A new international study led by the Gray Faculty of Medical & Health Sciences at Tel Aviv University (TAU) finds that melanoma cancer cells paralyze immune cells by secreting extracellular vesicles (EVs), tiny, bubble-shaped containers secreted from a given cell. Cancer cells essentially fire these vesicles at the immune cells that attack it, disrupting their activity and even killing them. The research team believes that this discovery has far-reaching implications for possible treatments for the deadliest form of skin cancer.

This dramatic breakthrough was led by Professor Carmit Levy of the Department of Human Genetics and Biochemistry at TAU’s Gray Faculty, in collaboration with research teams from Sheba Medical Center, the Weizmann Institute of Science, the University of Liège, the Technion, Tel Aviv Sourasky Medical Center, Wolfson Medical Center, Massachusetts General Hospital, Hadassah Medical Center, the Hebrew University of Jerusalem, Rabin Medical Center, Paris-Saclay University, and the University of Zurich.

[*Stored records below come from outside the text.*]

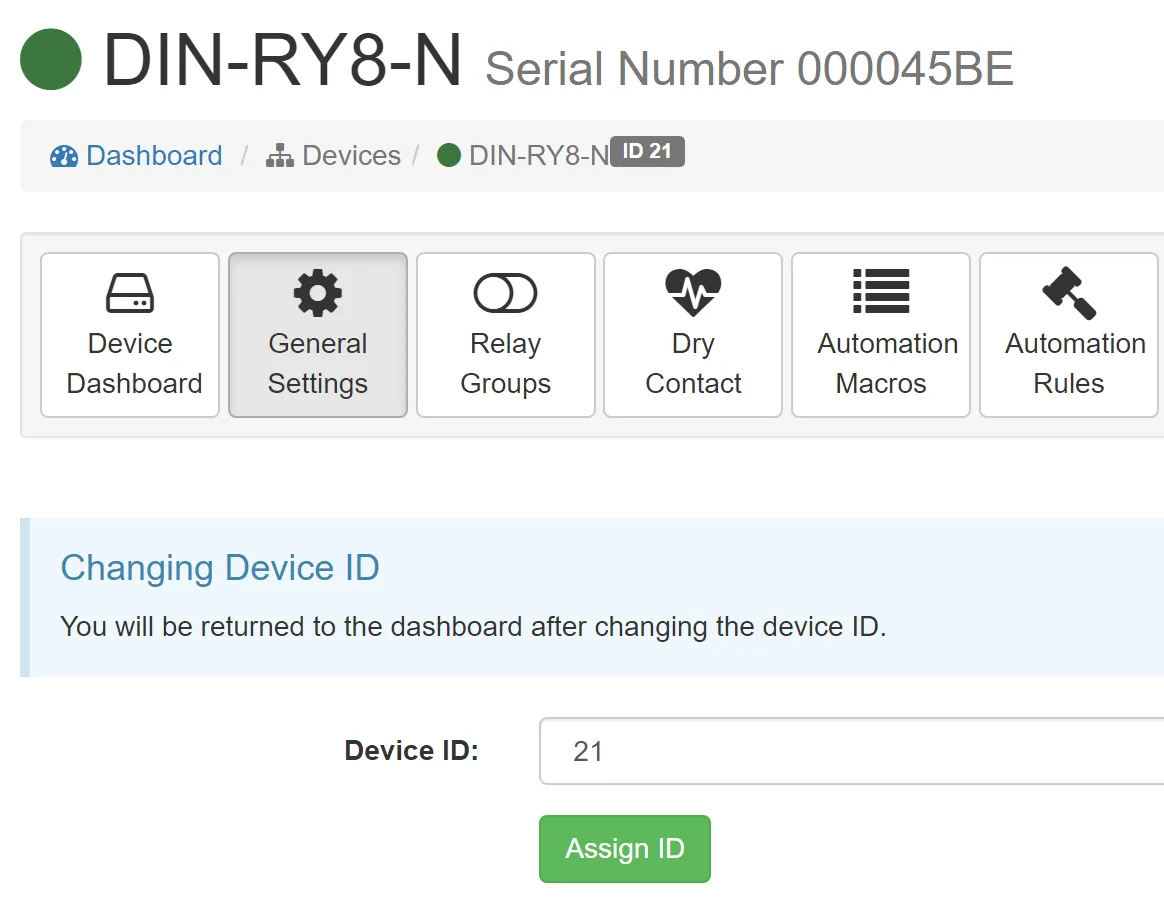
Task: Open the Relay Groups tab
Action: [505, 334]
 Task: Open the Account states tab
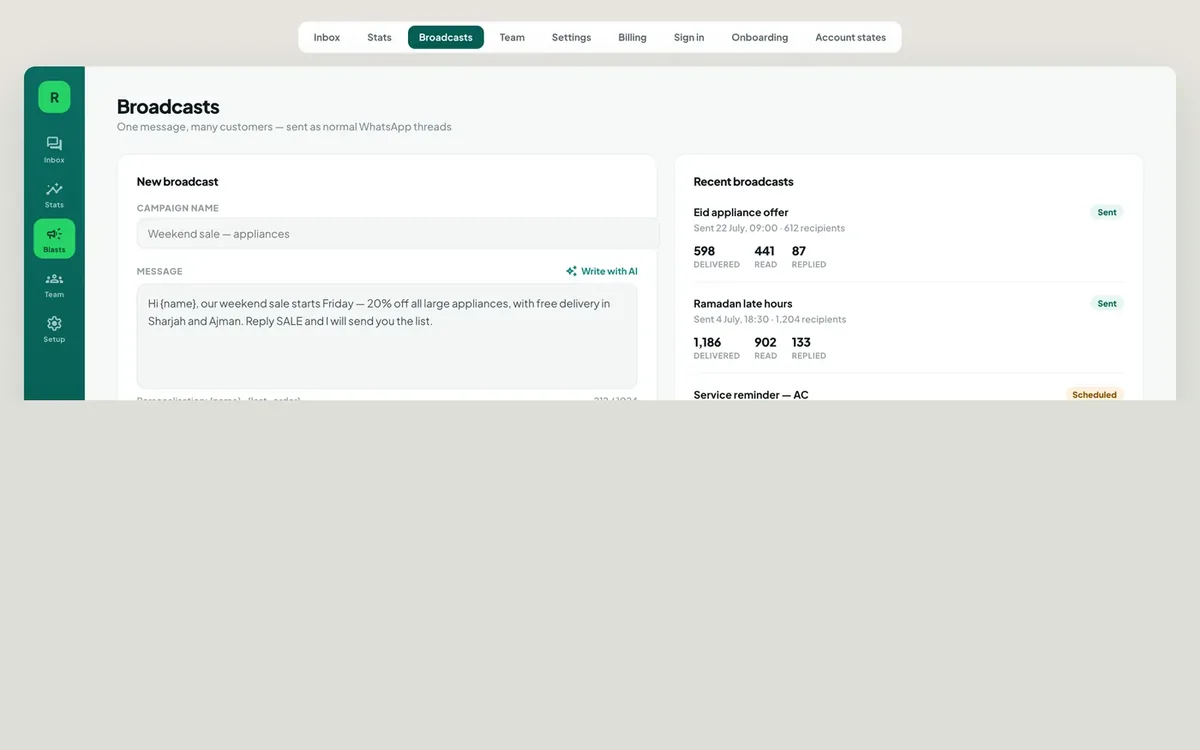point(850,37)
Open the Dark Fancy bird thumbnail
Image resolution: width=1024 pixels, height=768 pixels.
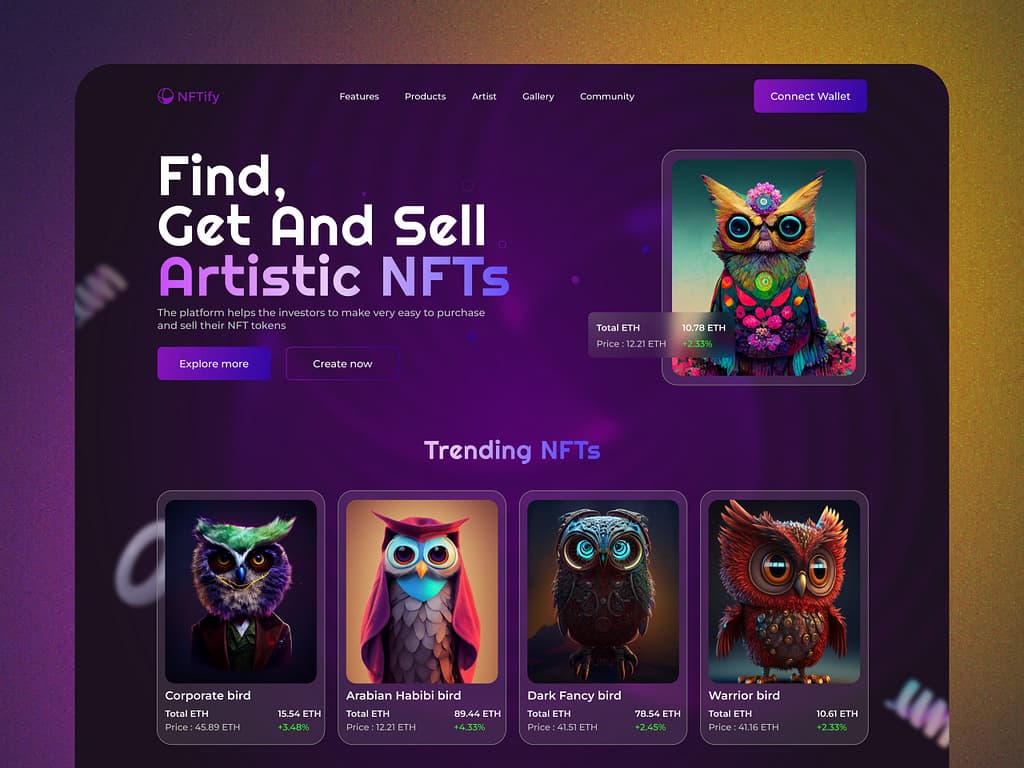click(603, 592)
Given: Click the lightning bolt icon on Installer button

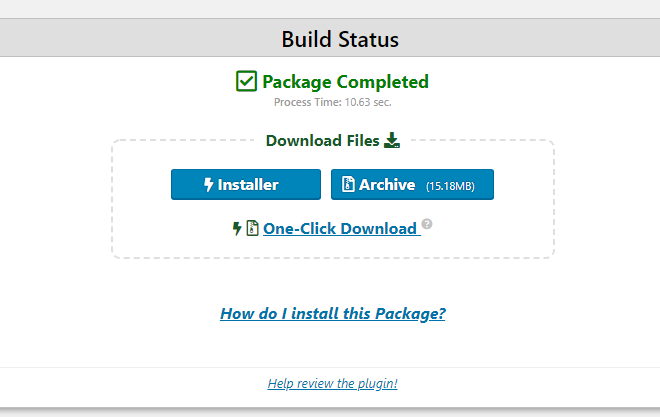Looking at the screenshot, I should point(208,184).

The study’s findings were published on December 15, 2025, in the journal Cell.

Professor Levy explains her research in the YouTube video below:

Melanoma is the deadliest type of skin tumor. In the first stage of the disease, melanocytic cells divide uncontrollably in the skin’s outer layer, the epidermis. In the second stage, the cancer cells invade the inner dermis layer and metastasize through the lymphatic and blood systems.

In previous studies, Professor Levy discovered that as melanoma cells grow in the epidermis, they secrete large vesicles called melanosomes, which penetrate blood vessels and dermal cells, forming a favorable niche for the cancer cells to spread.

“We began studying these vesicles,” Professor Levy explains. “I noticed that on the vesicles membrane there was a ligand — a molecule that is supposed to bind to a receptor found only on immune cells called lymphocytes, specifically on lymphocytes that can kill cancer cells when coming into direct contact with them. I then hypothesized that this ligand latches onto lymphocytes that come to kill the melanoma.

“This was an innovative and odd idea and we started investigating it in the lab. When we got more and more evidence that this idea is correct, I spoke with colleagues around the world, and invited them to join and contribute their expertise: from Harvard, from Sheba and from Ichilov’s pathology department, from the Weizmann Institute, from Zurich, Belgium and from Paris — all came together in a joint effort to decipher the cancer’s behavior.

“And the achievement is enormous: we discovered that the cancer essentially fires these vesicles at the immune cells that attack it, disrupting their activity and even killing them.”

Professor Levy emphasizes that the discovery is promising, but more work is required in order to translate it into a new therapy. “We still have a great deal of work ahead of us, but it is already clear that this discovery can have far-reaching therapeutic implications,” she says. “It will enable us to strengthen immune cells so they can withstand the melanoma’s counterattack. In parallel, we can block the molecules that enables vesicles to cling to immune cells, thereby exposing the cancer cells and making them more vulnerable. Either way, this study opens a new door to effective immunotherapeutic intervention.”